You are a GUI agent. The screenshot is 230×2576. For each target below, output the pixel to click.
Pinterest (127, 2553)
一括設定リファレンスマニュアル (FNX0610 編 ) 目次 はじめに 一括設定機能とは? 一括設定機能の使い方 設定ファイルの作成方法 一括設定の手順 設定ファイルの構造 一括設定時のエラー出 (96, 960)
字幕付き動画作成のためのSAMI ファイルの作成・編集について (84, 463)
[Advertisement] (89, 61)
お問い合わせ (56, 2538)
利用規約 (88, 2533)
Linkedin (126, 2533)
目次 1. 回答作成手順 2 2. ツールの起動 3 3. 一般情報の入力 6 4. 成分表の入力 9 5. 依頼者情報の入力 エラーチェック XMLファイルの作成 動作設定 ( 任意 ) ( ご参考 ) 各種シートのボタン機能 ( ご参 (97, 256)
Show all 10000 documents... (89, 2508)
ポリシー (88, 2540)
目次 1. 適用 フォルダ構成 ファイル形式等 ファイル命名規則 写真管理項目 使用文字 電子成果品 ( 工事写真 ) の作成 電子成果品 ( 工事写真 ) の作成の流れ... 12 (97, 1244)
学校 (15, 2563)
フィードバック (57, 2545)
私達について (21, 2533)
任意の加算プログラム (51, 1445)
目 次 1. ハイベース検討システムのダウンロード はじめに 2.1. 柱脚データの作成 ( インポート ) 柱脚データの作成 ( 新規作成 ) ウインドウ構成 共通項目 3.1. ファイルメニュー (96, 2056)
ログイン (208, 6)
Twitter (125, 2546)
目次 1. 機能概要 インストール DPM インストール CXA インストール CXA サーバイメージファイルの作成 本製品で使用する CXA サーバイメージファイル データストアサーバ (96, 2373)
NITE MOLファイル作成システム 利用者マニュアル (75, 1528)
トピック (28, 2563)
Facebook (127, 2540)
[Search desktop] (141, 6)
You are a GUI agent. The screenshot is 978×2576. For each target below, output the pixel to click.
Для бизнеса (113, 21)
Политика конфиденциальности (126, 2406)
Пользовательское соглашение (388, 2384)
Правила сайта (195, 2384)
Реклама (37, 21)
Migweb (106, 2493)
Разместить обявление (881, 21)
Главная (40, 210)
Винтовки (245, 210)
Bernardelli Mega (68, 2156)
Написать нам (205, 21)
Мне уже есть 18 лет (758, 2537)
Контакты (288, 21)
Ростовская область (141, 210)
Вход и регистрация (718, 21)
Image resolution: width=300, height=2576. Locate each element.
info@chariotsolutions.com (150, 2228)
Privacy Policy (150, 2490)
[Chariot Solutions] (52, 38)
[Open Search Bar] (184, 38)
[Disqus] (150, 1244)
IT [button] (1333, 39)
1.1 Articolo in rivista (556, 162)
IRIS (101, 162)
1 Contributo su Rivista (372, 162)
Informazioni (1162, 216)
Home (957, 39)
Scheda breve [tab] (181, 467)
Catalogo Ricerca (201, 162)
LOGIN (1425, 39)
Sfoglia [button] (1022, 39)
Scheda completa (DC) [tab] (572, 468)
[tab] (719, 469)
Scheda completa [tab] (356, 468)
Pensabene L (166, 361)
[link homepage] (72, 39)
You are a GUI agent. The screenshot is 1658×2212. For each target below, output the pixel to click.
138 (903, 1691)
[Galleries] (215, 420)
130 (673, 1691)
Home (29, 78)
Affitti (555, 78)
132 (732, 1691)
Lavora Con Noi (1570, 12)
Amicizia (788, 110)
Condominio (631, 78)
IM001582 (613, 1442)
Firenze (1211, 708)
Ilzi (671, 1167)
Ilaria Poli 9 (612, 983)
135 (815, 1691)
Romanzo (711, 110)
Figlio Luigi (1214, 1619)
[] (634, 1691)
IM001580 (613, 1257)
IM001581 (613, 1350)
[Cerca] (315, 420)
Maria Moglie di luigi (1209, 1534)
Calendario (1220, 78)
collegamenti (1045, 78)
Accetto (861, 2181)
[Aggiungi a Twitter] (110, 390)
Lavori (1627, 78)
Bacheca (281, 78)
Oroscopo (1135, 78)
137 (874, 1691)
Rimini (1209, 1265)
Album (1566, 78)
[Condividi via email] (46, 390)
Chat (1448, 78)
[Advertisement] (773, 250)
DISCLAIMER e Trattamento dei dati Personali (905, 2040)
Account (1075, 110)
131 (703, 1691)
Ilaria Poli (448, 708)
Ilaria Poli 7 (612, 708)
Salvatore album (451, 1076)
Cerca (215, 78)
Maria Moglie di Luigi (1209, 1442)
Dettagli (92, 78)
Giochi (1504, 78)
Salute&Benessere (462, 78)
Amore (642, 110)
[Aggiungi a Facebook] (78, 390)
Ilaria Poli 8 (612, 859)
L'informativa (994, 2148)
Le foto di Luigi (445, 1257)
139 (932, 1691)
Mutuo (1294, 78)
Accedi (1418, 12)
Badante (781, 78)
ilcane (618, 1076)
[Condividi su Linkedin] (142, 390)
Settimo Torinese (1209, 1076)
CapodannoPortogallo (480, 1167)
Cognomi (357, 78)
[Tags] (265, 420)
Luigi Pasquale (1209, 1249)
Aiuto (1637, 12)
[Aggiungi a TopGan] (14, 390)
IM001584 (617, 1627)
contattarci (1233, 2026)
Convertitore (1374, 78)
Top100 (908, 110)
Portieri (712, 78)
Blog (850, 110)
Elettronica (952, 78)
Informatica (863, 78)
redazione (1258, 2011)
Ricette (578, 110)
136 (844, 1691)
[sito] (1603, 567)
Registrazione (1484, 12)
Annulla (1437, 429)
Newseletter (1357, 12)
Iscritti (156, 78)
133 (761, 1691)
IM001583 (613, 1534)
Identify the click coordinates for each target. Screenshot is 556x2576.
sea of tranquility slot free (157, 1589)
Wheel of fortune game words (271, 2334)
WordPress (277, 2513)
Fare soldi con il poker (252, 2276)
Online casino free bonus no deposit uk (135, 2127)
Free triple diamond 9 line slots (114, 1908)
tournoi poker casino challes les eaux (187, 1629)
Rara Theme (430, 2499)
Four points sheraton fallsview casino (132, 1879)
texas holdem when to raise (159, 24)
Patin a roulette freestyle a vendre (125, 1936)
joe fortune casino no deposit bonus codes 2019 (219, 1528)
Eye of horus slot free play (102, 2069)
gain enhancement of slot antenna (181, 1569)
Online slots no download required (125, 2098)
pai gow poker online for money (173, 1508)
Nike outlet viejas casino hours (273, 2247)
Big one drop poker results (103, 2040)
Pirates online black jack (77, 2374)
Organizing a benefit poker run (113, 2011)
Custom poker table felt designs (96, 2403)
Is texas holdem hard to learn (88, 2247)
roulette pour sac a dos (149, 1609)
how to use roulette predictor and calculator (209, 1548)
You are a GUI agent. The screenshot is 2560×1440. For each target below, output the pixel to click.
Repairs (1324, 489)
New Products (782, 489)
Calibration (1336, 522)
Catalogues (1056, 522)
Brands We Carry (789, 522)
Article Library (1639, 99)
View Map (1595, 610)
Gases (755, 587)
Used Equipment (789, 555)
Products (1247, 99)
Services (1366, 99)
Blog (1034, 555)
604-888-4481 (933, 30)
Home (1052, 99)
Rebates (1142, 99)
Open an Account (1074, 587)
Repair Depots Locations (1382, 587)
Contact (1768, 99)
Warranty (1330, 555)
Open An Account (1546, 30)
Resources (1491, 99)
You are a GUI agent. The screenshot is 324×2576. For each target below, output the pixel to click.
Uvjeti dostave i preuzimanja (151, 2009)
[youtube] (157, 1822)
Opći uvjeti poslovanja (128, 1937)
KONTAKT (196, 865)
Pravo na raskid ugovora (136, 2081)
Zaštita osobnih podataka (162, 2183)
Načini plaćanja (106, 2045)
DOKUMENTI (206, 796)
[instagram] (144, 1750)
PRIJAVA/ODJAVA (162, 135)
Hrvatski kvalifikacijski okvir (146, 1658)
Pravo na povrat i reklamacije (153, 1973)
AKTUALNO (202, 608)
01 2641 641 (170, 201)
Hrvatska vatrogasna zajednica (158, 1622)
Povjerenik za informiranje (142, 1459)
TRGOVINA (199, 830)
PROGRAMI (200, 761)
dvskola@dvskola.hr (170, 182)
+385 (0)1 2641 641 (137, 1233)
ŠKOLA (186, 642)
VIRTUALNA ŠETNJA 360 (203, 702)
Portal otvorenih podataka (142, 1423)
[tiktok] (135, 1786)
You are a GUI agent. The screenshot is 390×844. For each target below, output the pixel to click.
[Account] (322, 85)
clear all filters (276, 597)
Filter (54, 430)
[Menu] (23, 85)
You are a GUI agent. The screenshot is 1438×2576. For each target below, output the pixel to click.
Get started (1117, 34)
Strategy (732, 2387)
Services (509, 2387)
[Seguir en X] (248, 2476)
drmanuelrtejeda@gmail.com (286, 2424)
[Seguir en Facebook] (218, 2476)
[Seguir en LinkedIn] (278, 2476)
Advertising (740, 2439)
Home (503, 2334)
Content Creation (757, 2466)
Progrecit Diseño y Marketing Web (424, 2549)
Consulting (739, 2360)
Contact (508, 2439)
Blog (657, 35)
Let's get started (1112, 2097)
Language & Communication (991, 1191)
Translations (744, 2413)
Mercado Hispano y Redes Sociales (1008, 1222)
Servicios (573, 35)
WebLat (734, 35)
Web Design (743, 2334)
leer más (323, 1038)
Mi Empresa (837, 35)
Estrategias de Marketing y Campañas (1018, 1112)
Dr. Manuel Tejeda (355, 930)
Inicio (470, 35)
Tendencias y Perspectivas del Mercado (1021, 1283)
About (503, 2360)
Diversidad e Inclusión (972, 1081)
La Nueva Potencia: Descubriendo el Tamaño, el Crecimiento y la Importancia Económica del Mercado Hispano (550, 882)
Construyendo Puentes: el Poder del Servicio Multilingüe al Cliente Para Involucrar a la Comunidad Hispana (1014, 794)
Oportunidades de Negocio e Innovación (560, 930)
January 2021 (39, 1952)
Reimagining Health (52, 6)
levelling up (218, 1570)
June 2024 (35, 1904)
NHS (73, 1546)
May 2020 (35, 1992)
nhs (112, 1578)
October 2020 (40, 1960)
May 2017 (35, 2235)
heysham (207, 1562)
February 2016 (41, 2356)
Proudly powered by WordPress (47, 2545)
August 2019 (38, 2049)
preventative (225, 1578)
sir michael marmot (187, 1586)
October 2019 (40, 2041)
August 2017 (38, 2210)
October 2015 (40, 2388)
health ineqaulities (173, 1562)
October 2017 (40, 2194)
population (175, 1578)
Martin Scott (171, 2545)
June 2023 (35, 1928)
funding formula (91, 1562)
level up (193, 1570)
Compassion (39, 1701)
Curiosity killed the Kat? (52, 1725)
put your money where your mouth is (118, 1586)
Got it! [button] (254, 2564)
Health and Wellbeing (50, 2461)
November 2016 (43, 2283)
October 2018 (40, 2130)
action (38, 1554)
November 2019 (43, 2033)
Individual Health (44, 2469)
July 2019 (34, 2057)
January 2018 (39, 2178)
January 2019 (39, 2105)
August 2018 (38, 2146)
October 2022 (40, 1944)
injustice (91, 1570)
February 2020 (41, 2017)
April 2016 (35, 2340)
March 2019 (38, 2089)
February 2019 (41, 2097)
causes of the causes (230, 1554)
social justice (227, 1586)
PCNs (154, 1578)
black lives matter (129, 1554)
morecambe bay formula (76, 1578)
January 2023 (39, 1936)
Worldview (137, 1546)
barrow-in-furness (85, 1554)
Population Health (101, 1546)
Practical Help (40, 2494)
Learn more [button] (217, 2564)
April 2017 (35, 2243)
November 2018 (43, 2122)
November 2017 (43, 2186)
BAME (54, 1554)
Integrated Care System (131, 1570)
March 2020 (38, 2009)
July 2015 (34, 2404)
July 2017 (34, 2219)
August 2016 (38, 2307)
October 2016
..............................
## What the exercise asks
Copy out, from the listing above, every line that contains the word "texas".

## Answer box
texas holdem when to raise (159, 24)
Is texas holdem hard to learn (88, 2247)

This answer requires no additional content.